Policy Recession: The central banks are known to restrict the economy by tightening credit intermediation and financial situations when they draw high policy rates in relation to the neutral economy rate of the nation. Pledging of financial assistance is not uncommon with the G7 finance ministers beyond the monetary policy response.

Financial crisis: Financial imbalances can accumulate over extended periods at a very slow pace. However, they would unwind very quickly and hamper the nation’s financial coordination before hampering the entire economy. Pointing out the risks borne by financial crises is quite tough within a critical economy although they may project some differences at the global level.
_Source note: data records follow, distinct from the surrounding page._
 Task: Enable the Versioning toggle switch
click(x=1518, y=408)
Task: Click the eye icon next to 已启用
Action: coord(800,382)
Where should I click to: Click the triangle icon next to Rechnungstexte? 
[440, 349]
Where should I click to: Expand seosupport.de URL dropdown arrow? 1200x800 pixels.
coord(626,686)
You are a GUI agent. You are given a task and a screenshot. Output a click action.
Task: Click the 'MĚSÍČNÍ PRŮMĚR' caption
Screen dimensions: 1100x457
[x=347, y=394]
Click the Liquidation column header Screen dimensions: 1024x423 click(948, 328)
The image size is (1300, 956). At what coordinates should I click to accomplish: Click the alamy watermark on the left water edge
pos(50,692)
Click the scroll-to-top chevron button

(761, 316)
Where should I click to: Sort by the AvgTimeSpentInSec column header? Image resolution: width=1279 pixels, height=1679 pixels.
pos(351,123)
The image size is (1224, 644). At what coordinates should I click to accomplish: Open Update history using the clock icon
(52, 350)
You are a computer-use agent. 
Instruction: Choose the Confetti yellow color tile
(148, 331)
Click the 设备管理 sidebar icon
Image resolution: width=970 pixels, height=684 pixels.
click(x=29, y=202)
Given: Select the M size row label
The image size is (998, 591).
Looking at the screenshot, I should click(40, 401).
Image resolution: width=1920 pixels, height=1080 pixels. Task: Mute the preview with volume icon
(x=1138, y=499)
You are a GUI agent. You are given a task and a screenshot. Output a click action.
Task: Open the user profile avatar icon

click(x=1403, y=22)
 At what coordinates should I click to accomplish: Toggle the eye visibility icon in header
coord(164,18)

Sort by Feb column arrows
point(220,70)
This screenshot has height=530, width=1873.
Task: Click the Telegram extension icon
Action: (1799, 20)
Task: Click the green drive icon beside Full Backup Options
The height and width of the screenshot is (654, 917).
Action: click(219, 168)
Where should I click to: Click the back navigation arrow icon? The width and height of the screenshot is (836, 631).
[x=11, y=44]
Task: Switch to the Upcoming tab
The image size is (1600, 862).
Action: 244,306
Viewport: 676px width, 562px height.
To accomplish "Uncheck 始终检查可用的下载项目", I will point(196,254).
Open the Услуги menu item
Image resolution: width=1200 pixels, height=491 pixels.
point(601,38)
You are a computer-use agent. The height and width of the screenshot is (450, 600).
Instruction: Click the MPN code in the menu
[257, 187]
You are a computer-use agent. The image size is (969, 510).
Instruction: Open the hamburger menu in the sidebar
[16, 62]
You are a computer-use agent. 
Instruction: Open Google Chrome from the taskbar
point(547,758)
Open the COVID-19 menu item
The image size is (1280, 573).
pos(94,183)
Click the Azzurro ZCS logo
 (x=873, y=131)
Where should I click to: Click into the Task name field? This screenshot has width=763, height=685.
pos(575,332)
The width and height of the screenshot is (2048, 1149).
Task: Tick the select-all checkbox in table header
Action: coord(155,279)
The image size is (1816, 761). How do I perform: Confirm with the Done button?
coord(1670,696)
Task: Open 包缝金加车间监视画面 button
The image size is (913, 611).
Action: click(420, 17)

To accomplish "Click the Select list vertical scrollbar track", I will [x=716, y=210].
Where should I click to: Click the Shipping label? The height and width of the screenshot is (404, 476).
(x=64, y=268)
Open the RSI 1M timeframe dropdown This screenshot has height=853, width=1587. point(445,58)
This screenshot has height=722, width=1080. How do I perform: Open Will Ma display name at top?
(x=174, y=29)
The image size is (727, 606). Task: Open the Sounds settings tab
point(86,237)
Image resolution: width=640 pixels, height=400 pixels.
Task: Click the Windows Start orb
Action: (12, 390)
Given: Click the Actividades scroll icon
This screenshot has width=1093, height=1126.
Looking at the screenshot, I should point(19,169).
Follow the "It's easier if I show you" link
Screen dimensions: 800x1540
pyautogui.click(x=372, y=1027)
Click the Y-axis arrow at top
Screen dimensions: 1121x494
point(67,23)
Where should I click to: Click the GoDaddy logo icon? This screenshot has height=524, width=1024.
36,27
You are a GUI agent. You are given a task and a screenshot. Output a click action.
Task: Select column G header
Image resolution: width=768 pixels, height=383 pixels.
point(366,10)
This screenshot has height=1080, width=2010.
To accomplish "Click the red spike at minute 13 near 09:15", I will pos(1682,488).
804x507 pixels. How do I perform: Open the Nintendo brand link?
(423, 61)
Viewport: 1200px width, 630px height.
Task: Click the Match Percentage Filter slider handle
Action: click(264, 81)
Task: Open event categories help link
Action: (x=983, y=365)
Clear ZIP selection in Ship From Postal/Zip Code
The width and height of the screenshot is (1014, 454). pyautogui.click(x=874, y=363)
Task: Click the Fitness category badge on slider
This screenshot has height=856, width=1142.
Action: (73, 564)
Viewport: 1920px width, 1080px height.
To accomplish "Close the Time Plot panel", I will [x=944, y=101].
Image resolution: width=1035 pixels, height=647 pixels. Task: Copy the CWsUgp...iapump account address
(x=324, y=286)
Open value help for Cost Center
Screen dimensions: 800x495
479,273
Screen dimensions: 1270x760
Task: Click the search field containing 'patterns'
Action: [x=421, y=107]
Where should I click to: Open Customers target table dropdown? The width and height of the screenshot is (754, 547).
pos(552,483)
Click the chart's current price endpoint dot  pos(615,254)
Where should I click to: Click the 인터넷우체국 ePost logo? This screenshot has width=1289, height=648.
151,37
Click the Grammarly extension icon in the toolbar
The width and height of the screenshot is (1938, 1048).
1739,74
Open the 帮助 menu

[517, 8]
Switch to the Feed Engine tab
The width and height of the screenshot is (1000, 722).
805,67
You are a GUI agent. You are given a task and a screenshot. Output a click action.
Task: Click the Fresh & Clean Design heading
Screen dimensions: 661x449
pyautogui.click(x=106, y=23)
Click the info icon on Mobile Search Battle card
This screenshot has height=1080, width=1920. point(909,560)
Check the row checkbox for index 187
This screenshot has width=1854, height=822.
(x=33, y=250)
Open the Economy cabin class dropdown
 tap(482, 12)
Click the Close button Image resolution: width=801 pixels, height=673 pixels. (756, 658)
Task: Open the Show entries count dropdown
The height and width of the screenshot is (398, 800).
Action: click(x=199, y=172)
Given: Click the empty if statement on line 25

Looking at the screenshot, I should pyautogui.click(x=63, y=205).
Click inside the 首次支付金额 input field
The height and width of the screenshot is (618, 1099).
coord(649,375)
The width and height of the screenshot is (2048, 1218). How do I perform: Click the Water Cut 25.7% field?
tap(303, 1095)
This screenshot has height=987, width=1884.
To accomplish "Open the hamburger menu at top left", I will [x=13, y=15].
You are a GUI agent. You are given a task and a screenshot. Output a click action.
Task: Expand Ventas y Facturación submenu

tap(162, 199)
The tight spreads and significant issuance help the commentators in pointing out the corporate credit bubble.

It might be tough for you to relate imbalanced financial situations with COVID-19. However the medium to small scale enterprises may experience their actual cash flow issues out of stress.

The classification of real economy owes much to our financial history and taxonomy. Compared to any financial crisis or recessions induced by the policymakers, the nature of real recessions seems to be more benign although they seem so idiosyncratic. The real recessions cause supply or demand shocks that are quite transient and yet potentially severe.

One of the largest errors committed while formulating policies has been the primary cause behind the Great Depression. All major issues concerning economic structure would reflect the pernicious nature of the real financial crises. In fact, such crises will demand a much longer correction time than the smaller depressions. That is why our nation needs to follow a sound economic strategy to overcome the challenges in quick succession.